In his brief moment of wondering if he’d have to fight him a woman’s voice sounded from the door. ‘Kyle! Brashen!’ Despite the age and grief in her voice, or perhaps because of it, Ronica Vestrit sounded as if she were a mother rebuking two unruly children. ‘Stop this! Stop this right now!’ The old woman, her hair braided back for sleep, clung to the door frame. ‘What is going on? I demand to know what is happening here.’
‘This son of a pig—’ Kyle began, but Althea’s low, even voice cut through his outrage. Her voice was hoarse from weeping, but other than that it was very controlled.

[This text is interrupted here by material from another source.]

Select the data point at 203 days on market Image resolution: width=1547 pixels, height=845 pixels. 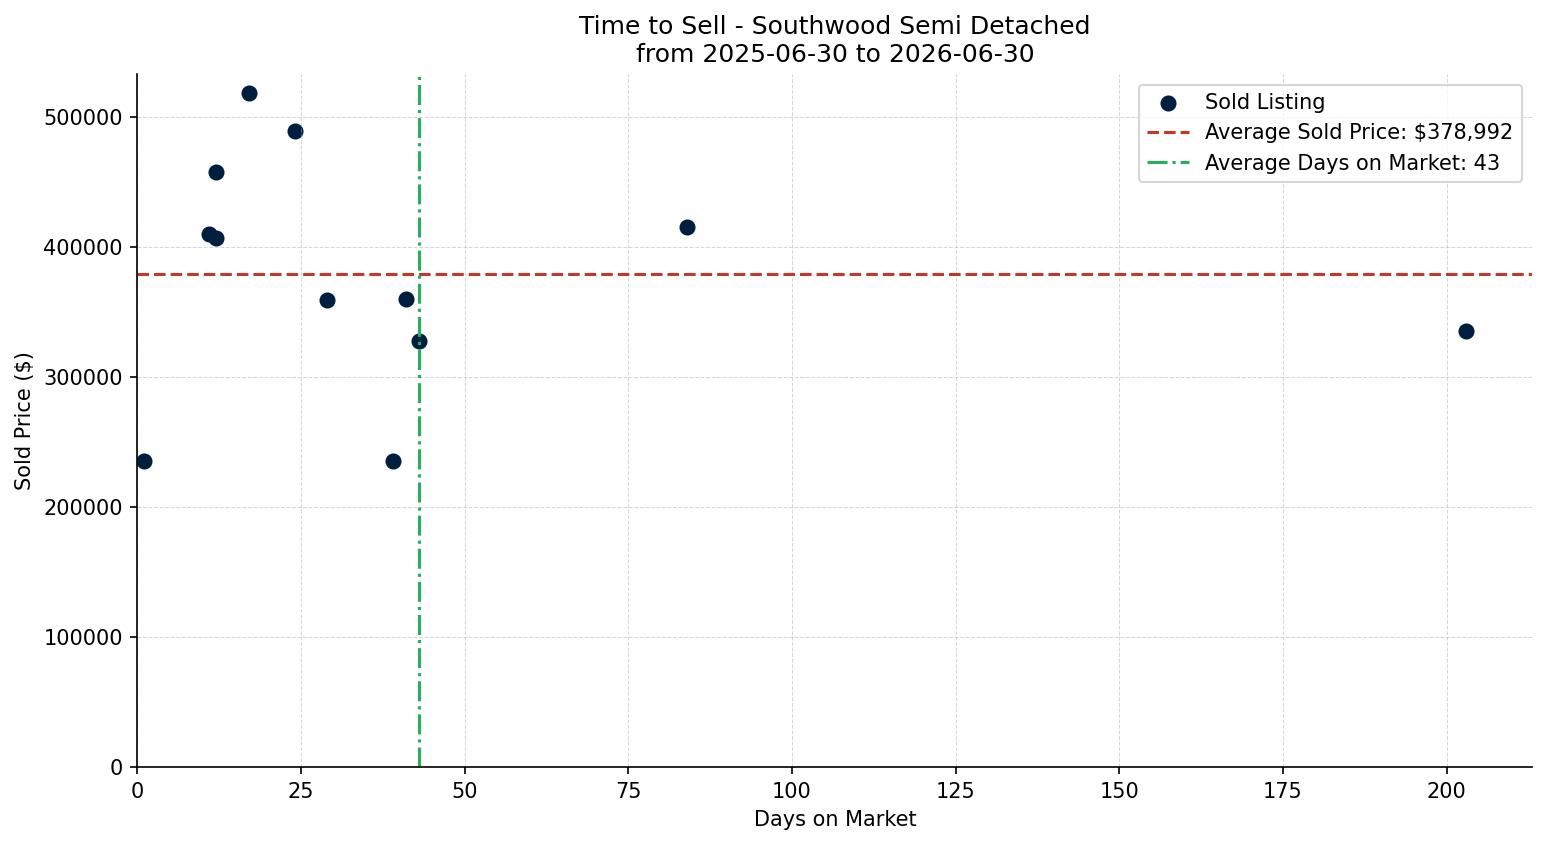[1466, 331]
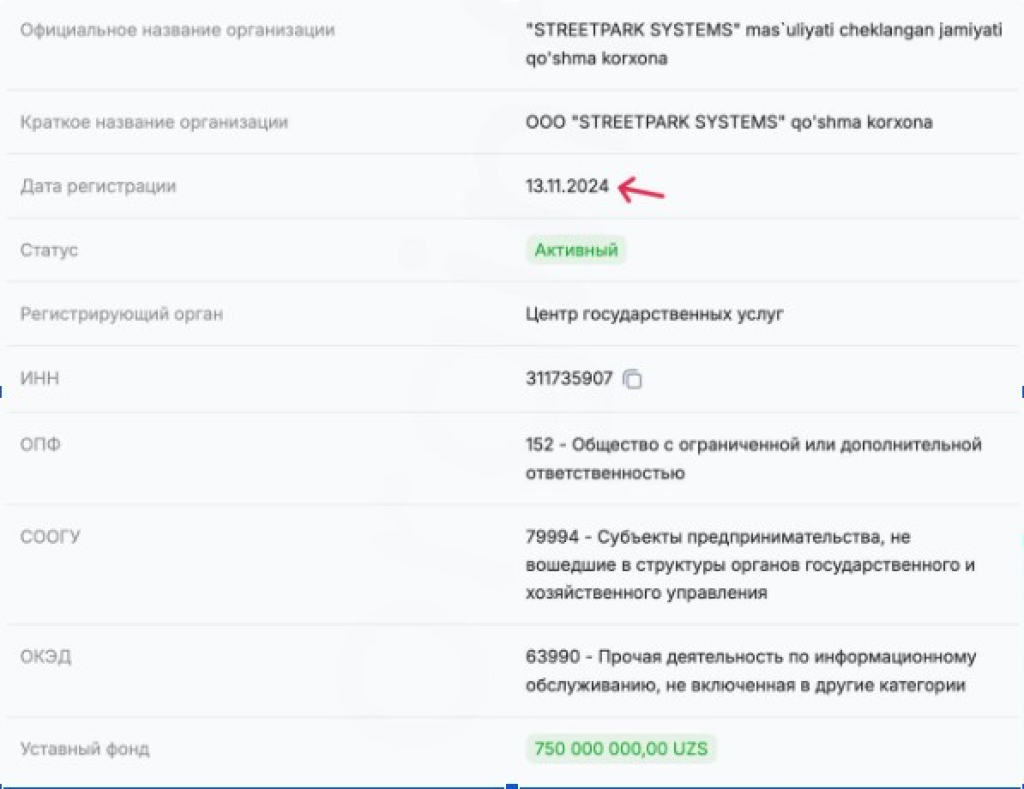Select the registration date 13.11.2024

pos(567,186)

‘I was distraught. I had too much to drink. I ran into Brashen Trell in a tavern and he insisted on seeing me home. And that is all that happened or was going to happen, before Kyle stormed out here and began calling people names.’ Althea lifted her head suddenly and glared at Kyle, daring him to contradict her.

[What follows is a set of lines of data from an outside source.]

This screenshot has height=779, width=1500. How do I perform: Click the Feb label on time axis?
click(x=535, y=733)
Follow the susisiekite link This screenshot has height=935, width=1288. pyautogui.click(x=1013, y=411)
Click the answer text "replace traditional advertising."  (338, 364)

‘That’s true,’ Brashen added just as Kyle complained, ‘But look at her, just look at her!’
He never could decide who Ronica Vestrit believed. Something of the steel she was known for showed in her as she simply said, ‘Kyle and Althea. Go to bed. Brashen, go home. I’m too tired and heartsick to deal with any of this just now.’ When Kyle opened his mouth to protest she added compromisingly, ‘Tomorrow is soon enough, Kyle. If we wake the servants, they’ll tattle this scandal all through the market. I don’t doubt that more than one is listening at a door right now. So let’s put an end to this now. Keep family business inside the walls. That was what Ephron always said.’ She turned to face Brashen. ‘Good night, young man,’ she dismissed him, and he was only too happy to flee. He did not even say goodbye or goodnight, but walked briskly away into the night. When he heard the heavy door shut firmly, he felt it had closed on a chapter of his life.

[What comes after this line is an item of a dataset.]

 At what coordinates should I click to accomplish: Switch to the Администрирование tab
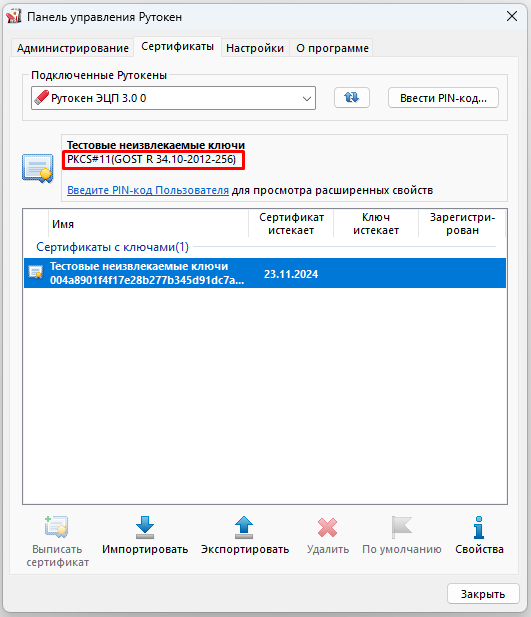(73, 48)
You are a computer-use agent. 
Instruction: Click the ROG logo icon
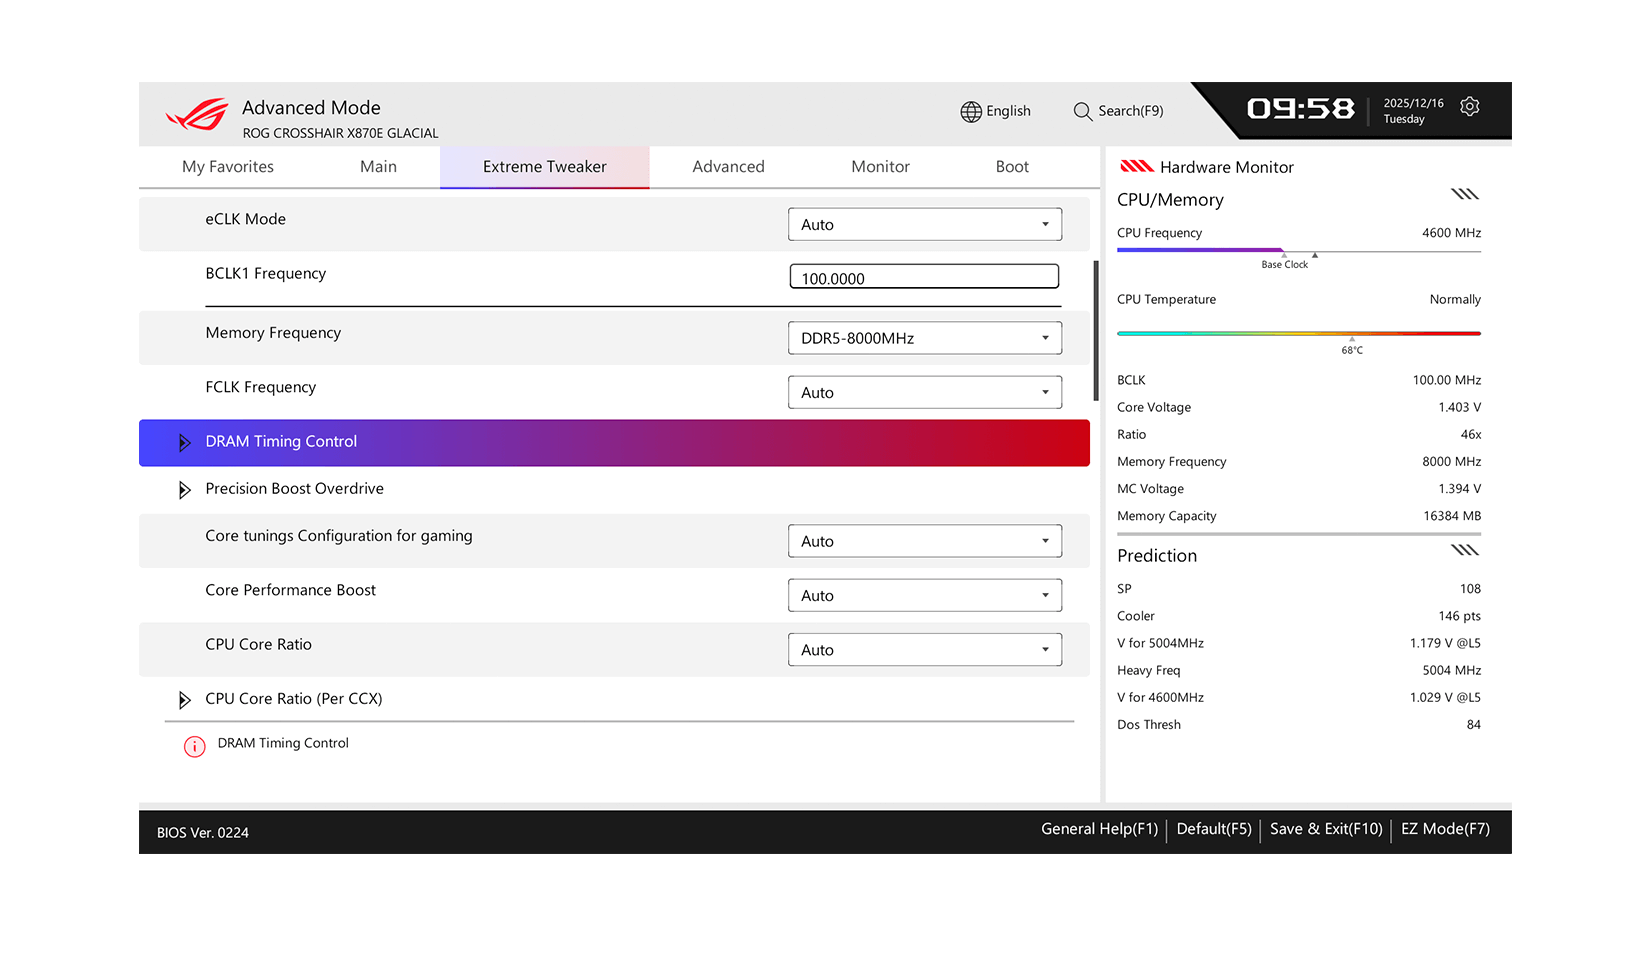[x=197, y=115]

He strode back toward the harbour basin and Bingtown proper. As he wended his way down, he heard the first cautious calls of the dawn birds. He lifted his eyes to the east, to a horizon that was starting to be tinged with light, and felt suddenly weary. He thought of the cramped bunk awaiting him on Vivacia, and suddenly realized the truth of the day. No bunk awaited him anywhere. He considered paying for a room at an inn, somewhere with soft beds and clean quilts and warm wash-water in the mornings. He made a face between a snarl and a grin. That would deplete his coin rapidly. Maybe tonight, when he could take a full night’s advantage of the bed, he’d pay for one. But the most sleep he was going to get this morning was a few hours before the light and noise and heat of the day had him up again. He wouldn’t spend coin for a bed he’d hardly use.